▶ _Description of the task_: The required output is the exact sequence of lines from the line holding "[Main menu toggle] (389, 47)" to the end of the records, inclusive.

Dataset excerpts
- Opening Delimiter -
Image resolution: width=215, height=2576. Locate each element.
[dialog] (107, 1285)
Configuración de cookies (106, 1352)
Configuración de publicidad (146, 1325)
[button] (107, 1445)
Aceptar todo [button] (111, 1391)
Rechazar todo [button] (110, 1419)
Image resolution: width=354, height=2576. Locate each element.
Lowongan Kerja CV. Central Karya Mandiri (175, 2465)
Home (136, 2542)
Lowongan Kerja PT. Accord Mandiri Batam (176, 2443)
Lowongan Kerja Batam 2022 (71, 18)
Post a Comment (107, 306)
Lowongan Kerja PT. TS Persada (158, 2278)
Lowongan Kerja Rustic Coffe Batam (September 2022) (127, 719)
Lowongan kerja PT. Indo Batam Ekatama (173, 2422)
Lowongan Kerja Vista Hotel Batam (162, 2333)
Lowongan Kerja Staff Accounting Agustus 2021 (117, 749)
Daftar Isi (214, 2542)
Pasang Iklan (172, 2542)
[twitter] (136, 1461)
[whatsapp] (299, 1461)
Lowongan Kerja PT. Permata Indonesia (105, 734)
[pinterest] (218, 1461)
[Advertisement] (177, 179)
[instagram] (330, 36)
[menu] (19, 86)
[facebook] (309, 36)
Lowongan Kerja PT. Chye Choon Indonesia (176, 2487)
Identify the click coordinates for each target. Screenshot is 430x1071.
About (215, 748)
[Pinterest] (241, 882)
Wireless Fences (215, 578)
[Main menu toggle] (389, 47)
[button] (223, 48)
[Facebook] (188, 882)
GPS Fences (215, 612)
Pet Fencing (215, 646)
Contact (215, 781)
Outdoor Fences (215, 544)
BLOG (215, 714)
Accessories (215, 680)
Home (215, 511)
- Closing Delimiter -
▶ _Exercise answer_:
[Main menu toggle] (389, 47)
[button] (223, 48)
[Facebook] (188, 882)
GPS Fences (215, 612)
Pet Fencing (215, 646)
Contact (215, 781)
Outdoor Fences (215, 544)
BLOG (215, 714)
Accessories (215, 680)
Home (215, 511)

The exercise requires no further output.